You don’t get to choose family, I often hear people say. However, I believe that we do choose our family, that our soul chooses our life, including the most important relationships and all the important lessons we have to learn. But if things aren’t going so well between you and your family, you might wonder why you chose these people as your family.
A question that may well be one of the most important and deep-seated questions that you are looking for an answer to. Your soul did not just choose the souls in your family. It is a strategic choice that directly influences the experiences and experiences in this life. But whether you have a good, bad, or no relationship with your family at all, it’s always good to look at the energetic and emotional cords, andto let go .
What are energetic and emotional cords?
Energetic Cordsare non-physical connections between yourself and another. These cords are formed in this life or have been formed in a previous life and connect people in a non-physical way. It is said that relatives are souls who have already spent several lifetimes together, connected with each other during different lifetimes.

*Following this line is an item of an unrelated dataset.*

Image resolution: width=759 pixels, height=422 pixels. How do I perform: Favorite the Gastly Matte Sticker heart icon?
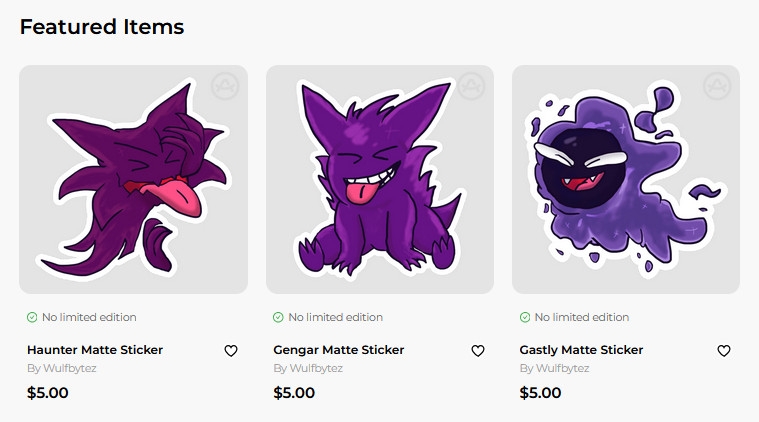[x=724, y=351]
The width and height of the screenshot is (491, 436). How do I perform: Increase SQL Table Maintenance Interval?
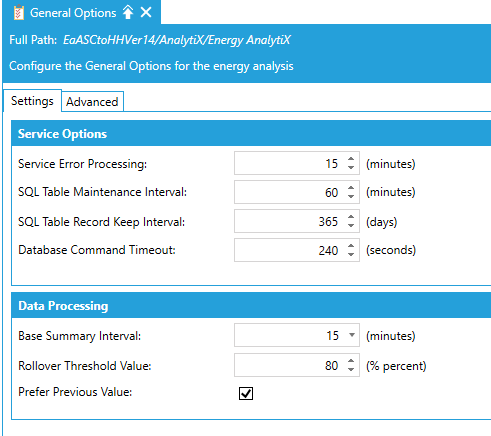351,188
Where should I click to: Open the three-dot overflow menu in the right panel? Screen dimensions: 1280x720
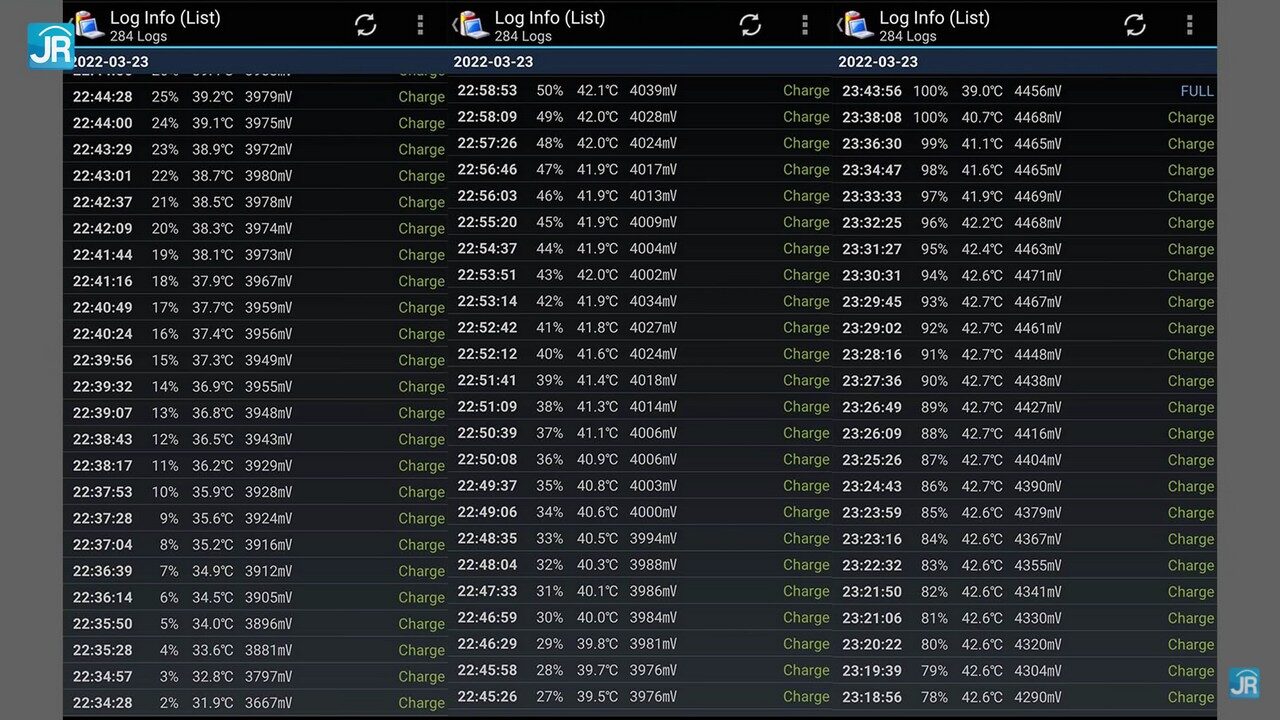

Some people even experience that family members play a different role in the family in this life than in a previous life. One of my spiritual teachers told me that she has a tendency to correct and nurture her mother. She believes that the bond with her mother was reversed in a past life, that her mother was her daughter in a past life, and she herself was the mother. And that she still tends to take on the mother role as a result.So the energetic cords have remained,
Unlike energetic cords, emotional cords are cords that are actually connected to you. They arise from specific events, traumas or the interaction of energy between people and can be either positive or negative. Positive emotional cords arise, for example, when you are in love with someone and you become attached to him or her.

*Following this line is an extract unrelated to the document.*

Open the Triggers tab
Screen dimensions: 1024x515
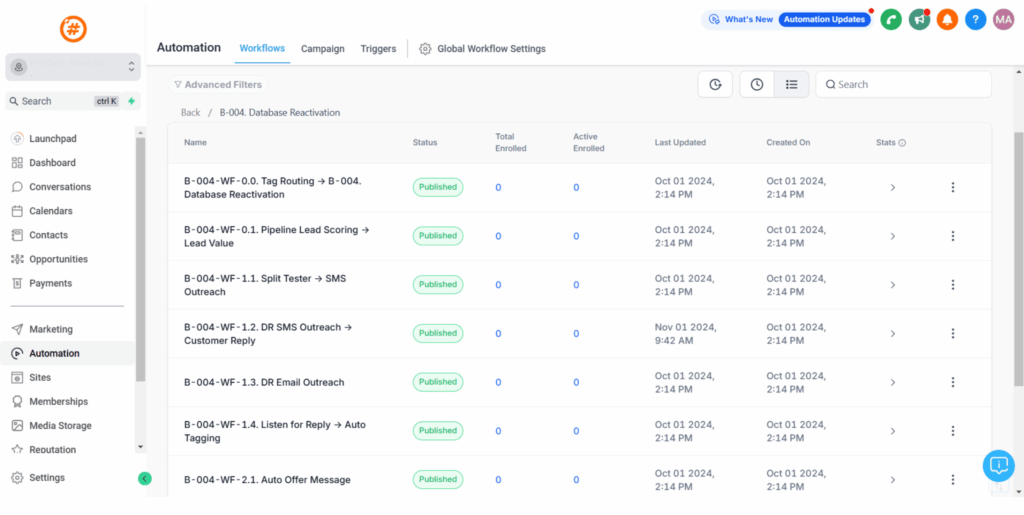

Negative cords can arise when someone expresses themselves negatively to you or through self-criticism. Whether the cords are positive or negative, it is good to look at them and let them go.
Emotional and energetic imprints left on the heart are called ‘Samskara’ in Sanskrit. Michael Singer , author of The Unthethered Soul, describes Samskara as ‘A cycle of past stored energy patterns in a state of relative equilibrium.
Your own resistance to experiencing these patterns within yourself causes this energy cycle to keep repeating itself.” When it comes to our family, especially our parents, we allow ourselves to become attached to them. Is the opinion of your parents important to you and are you easily influenced by it? Then there could be Samskara, or an energetic or emotional cord that has become stuck in you.
Blockages by Family karma
Karma means that every action has a cause and an effect. Every action creates a karmic energy that will always come back to you, in this life or in a life to come. It can also be passed on in your family line, then there is family karma.
Because this karmic energy can manifest on an unconscious level, some of us carry this burden from birth. If relatives within the same family line have incarnated in different roles, the family dynamics can keep repeating. Your DNA could also have been given karma, which actually makes sense because everything is universal energy and we are all fundamentally connected.
But like it or not, the bond you have with your family is much more than just the genetic bond, especially the bond with your mother. You have literally been connected through the umbilical cord. This umbilical cord can be seen as the connection between the sacral chakra (2nd chakra) of the mother and the solar plexus chakra (3rd chakra) of the child.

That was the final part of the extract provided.